**DATA EXTRACT:**

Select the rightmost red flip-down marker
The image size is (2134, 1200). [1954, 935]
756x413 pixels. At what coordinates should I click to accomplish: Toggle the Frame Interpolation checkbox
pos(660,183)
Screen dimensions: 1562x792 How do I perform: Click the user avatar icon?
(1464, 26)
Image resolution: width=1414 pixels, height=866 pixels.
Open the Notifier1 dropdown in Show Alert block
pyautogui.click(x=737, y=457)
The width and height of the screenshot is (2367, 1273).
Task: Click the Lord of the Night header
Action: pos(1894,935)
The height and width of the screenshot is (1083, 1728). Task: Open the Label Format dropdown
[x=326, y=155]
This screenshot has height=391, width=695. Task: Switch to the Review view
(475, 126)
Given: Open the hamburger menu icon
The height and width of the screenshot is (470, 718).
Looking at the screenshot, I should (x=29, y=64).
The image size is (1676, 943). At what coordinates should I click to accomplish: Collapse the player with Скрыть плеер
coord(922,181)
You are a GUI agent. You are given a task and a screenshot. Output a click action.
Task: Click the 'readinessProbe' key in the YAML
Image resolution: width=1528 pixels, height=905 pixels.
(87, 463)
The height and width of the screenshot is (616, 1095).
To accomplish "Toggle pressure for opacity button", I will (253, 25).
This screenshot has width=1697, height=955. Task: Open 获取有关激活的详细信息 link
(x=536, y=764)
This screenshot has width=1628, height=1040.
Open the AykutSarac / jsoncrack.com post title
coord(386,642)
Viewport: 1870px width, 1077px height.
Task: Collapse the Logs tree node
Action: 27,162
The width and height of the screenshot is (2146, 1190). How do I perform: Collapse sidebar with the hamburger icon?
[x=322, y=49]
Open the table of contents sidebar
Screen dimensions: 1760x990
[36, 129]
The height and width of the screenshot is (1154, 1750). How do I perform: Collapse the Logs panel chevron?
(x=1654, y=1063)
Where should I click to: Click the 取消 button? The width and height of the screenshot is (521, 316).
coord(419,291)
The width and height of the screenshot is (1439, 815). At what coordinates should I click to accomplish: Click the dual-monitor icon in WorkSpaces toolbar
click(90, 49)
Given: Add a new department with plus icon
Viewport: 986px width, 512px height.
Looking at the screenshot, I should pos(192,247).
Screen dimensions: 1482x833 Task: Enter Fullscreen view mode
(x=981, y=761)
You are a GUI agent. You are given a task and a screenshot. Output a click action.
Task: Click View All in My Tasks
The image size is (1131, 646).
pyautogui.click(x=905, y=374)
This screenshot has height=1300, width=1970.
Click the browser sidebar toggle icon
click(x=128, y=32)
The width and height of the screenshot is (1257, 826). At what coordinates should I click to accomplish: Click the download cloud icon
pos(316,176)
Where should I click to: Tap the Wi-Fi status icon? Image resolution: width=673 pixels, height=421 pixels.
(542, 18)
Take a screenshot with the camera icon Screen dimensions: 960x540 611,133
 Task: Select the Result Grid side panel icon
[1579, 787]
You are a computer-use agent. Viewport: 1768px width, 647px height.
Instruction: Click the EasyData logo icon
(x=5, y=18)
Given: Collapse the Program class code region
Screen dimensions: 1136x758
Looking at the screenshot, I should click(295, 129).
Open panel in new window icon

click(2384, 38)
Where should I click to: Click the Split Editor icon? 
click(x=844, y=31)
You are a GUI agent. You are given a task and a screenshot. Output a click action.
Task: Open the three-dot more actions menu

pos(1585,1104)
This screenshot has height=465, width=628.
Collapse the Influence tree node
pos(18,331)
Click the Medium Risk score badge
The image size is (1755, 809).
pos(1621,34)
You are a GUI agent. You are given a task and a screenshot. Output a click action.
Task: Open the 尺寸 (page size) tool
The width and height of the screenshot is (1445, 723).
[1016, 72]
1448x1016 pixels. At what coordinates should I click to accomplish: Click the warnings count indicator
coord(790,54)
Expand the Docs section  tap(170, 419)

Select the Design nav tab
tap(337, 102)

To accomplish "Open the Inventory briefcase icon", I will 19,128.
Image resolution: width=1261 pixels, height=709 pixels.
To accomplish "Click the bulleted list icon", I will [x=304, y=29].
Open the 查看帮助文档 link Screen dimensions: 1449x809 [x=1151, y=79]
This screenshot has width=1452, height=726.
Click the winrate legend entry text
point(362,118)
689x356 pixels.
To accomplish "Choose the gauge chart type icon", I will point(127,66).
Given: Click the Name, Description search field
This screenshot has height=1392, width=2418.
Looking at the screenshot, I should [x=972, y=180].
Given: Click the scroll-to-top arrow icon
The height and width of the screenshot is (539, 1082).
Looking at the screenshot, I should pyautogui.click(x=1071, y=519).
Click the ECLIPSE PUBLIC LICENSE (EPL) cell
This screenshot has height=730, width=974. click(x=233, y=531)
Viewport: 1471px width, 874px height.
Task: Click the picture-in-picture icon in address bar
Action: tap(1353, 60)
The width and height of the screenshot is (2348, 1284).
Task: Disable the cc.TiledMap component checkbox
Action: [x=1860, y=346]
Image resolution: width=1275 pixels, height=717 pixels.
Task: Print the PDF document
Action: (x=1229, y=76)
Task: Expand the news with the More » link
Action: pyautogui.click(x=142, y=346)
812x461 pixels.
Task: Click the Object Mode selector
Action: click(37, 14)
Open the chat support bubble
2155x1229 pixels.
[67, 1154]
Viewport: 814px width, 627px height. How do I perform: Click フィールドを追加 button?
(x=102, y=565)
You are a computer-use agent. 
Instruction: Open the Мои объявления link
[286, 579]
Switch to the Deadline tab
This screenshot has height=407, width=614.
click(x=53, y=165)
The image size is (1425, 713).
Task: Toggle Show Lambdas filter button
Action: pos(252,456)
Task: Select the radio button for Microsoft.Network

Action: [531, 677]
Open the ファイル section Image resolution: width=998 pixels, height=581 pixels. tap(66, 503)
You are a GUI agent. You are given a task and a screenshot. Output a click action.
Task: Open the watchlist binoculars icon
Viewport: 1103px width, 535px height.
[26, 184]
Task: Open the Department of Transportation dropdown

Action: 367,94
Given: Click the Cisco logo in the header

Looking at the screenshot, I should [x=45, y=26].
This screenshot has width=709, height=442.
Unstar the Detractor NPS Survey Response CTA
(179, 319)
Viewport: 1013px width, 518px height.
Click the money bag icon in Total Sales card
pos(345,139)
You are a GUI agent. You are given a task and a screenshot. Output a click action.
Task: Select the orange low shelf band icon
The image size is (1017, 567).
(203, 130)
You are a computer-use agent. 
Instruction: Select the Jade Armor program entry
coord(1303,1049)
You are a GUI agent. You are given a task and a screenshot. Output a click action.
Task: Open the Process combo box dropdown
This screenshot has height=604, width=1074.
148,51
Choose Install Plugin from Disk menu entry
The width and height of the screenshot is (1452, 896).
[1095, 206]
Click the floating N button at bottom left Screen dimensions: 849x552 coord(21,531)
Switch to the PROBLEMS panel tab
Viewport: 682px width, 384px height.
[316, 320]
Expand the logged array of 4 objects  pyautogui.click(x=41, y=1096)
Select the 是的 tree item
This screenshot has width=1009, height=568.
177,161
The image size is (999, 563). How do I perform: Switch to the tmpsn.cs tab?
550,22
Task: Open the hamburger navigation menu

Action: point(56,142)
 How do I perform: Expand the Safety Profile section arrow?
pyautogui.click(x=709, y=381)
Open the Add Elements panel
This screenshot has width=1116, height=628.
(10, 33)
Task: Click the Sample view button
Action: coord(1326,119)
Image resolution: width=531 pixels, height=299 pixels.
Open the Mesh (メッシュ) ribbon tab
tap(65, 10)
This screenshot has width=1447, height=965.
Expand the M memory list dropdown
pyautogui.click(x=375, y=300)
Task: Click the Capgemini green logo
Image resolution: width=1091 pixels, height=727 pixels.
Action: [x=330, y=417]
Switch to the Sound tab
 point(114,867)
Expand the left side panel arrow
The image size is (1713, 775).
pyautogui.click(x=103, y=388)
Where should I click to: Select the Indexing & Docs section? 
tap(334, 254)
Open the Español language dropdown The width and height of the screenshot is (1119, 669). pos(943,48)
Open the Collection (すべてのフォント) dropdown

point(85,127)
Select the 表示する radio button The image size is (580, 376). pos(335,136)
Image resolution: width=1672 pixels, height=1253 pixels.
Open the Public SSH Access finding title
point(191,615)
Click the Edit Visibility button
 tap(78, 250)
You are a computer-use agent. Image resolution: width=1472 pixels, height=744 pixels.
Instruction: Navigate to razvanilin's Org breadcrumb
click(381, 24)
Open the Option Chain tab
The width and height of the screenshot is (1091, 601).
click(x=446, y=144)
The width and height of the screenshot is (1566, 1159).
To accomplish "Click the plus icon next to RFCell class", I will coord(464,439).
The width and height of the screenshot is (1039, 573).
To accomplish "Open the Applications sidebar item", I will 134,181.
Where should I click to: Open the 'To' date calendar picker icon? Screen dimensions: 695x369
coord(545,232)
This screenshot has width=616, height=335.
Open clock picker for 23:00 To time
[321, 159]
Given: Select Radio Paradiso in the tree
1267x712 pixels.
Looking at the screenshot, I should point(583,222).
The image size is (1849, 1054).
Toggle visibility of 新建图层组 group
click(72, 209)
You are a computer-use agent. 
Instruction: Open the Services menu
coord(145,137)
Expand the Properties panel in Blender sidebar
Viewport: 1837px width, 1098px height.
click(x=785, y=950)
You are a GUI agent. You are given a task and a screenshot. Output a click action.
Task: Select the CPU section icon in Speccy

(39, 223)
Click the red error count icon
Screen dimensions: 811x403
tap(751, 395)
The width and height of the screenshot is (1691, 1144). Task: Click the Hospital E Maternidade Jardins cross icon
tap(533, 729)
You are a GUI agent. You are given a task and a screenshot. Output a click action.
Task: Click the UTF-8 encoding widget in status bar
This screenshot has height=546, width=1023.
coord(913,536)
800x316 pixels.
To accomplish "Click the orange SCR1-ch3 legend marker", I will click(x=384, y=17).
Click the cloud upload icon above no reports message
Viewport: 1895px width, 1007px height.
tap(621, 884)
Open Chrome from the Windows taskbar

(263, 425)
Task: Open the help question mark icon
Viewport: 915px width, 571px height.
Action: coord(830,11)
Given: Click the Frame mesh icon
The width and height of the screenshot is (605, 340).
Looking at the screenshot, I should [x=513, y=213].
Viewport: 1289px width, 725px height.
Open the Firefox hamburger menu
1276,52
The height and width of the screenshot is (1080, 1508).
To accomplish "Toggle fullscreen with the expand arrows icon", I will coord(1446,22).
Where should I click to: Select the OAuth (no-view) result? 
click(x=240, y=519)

**REQUIREMENT:** Copy out all lines above that include the string "plus".

**WRITTEN SOLUTION:**
Given: Add a new department with plus icon
To accomplish "Click the plus icon next to RFCell class", I will coord(464,439).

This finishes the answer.